Dans la deuxième moitié du dix-neuvième siècle et au début du vingtième, elles ont ainsi produit des œuvres étonnantes, largement en avance sur l’évolution de l’art établi et, parfois, source d’inspiration pour les avant-gardes. 

Georgiana Houghton, "Out of time", 1870.
 
Jeanne Tripier, "Sans titre", 1935.
  
Madge Gill, "Sans titre", 1939.

À côté de Georgiana Houghton, Jeanne Tripier ou Madge Gill, le cas de Hilma af Klint est particulièrement remarquable. Issue d’une famille d’officiers et d’ingénieurs de la marine suédoise, elle est, dans les années 1880, l’une des rares femmes à faire des études supérieures et à intégrer l’académie des beaux-arts de Stockholm. 

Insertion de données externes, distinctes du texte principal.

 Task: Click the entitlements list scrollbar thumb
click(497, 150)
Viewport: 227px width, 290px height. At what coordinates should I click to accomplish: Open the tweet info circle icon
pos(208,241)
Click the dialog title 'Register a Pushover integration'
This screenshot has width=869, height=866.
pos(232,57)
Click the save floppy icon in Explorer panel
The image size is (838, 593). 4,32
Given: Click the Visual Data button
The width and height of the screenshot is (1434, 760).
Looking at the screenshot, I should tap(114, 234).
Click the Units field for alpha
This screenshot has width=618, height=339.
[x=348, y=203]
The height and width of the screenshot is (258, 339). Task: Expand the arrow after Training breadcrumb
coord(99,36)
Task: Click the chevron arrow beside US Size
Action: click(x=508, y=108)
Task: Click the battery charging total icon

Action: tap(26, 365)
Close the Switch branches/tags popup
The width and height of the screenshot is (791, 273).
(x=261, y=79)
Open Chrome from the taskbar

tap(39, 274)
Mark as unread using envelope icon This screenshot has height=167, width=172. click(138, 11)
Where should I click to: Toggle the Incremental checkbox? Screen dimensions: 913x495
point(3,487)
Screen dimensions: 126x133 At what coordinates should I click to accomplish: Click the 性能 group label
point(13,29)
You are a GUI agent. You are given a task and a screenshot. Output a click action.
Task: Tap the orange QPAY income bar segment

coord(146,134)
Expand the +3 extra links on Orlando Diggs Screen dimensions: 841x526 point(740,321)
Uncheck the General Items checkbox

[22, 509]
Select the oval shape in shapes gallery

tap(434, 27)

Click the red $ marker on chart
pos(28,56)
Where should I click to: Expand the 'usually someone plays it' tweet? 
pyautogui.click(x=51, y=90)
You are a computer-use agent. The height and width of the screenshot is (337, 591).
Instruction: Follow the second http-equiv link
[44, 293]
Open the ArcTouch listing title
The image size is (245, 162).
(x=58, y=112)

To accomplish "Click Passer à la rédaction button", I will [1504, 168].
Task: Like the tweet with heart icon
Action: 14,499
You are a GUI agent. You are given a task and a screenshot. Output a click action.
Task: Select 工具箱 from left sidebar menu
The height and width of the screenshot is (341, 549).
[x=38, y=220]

Hilma af Klint, "Paysage d'été", 1888.

Sa production officielle reste extrêmement académique mais, en parallèle, elle s’intéresse au spiritisme et à la théosophie. Sous l’influence des "Maîtres" – des esprits qui l’ont choisie pour créer les images du "Temple" – elle entreprend plusieurs séries de très grandes peintures abstraites, et cela même avant que Kandinsky n’ouvre cette voie à l’art moderne.
Mais la pression sociale est telle que Hilma af Klint ne rendra jamais publique cette production et demandera à ses héritiers d’attendre vingt ans après sa mort pour la révéler.

Hilma af Klint, panneaux du retable pour le "Temple", vers 1907.

Ces quelques exemples nous montrent, s'il en était besoin, qu’en matière d’inventions visuelles, les femmes ne sont pas en reste sur les hommes. La rareté et la discrétion de leur production n’est que le résultat d’une mise à l’écart délibérée par le « système éducationnel et institutionnel du monde de l’art ».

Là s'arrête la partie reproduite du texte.